▶ Collected data

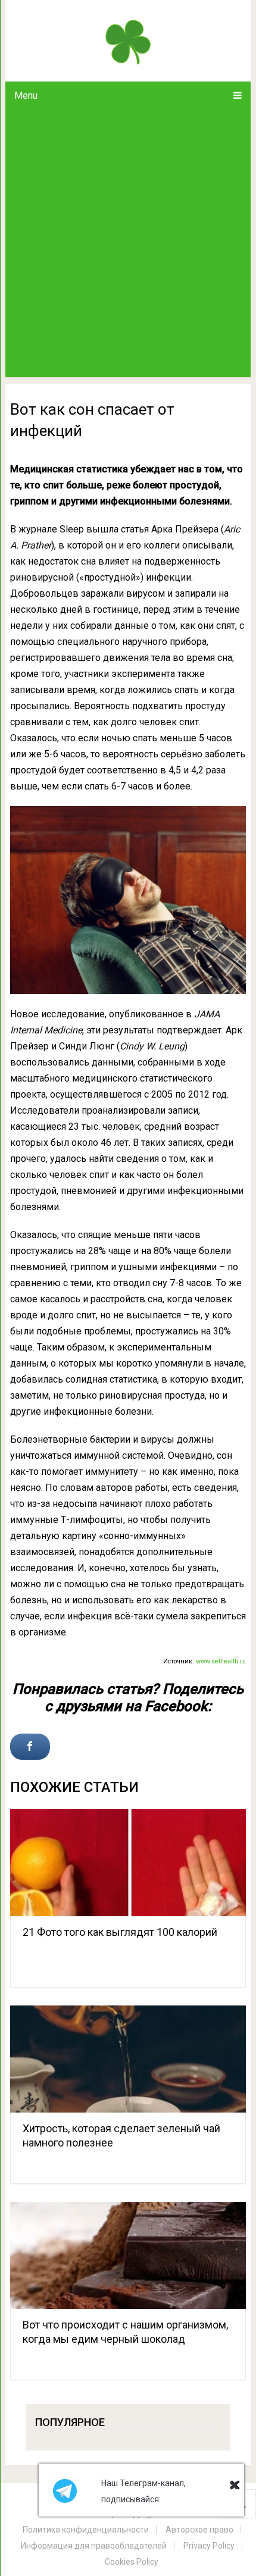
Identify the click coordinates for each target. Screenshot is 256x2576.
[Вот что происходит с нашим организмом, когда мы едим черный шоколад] (128, 2255)
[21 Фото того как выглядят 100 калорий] (128, 1862)
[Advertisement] (128, 243)
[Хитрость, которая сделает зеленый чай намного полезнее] (128, 2059)
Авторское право (199, 2529)
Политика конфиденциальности (86, 2529)
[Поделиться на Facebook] (30, 1747)
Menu (26, 95)
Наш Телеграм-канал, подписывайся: (143, 2491)
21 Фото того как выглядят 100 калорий (120, 1932)
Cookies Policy (131, 2561)
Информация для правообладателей (94, 2545)
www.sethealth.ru (221, 1661)
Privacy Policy (209, 2545)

▶ Exercise description
Restate every entry above word for word; no picture belongs in the copy.

▶ Answer for the task
Identify the click coordinates for each target. Screenshot is 256x2576.
[Вот что происходит с нашим организмом, когда мы едим черный шоколад] (128, 2255)
[21 Фото того как выглядят 100 калорий] (128, 1862)
[Advertisement] (128, 243)
[Хитрость, которая сделает зеленый чай намного полезнее] (128, 2059)
Авторское право (199, 2529)
Политика конфиденциальности (86, 2529)
[Поделиться на Facebook] (30, 1747)
Menu (26, 95)
Наш Телеграм-канал, подписывайся: (143, 2491)
21 Фото того как выглядят 100 калорий (120, 1932)
Cookies Policy (131, 2561)
Информация для правообладателей (94, 2545)
www.sethealth.ru (221, 1661)
Privacy Policy (209, 2545)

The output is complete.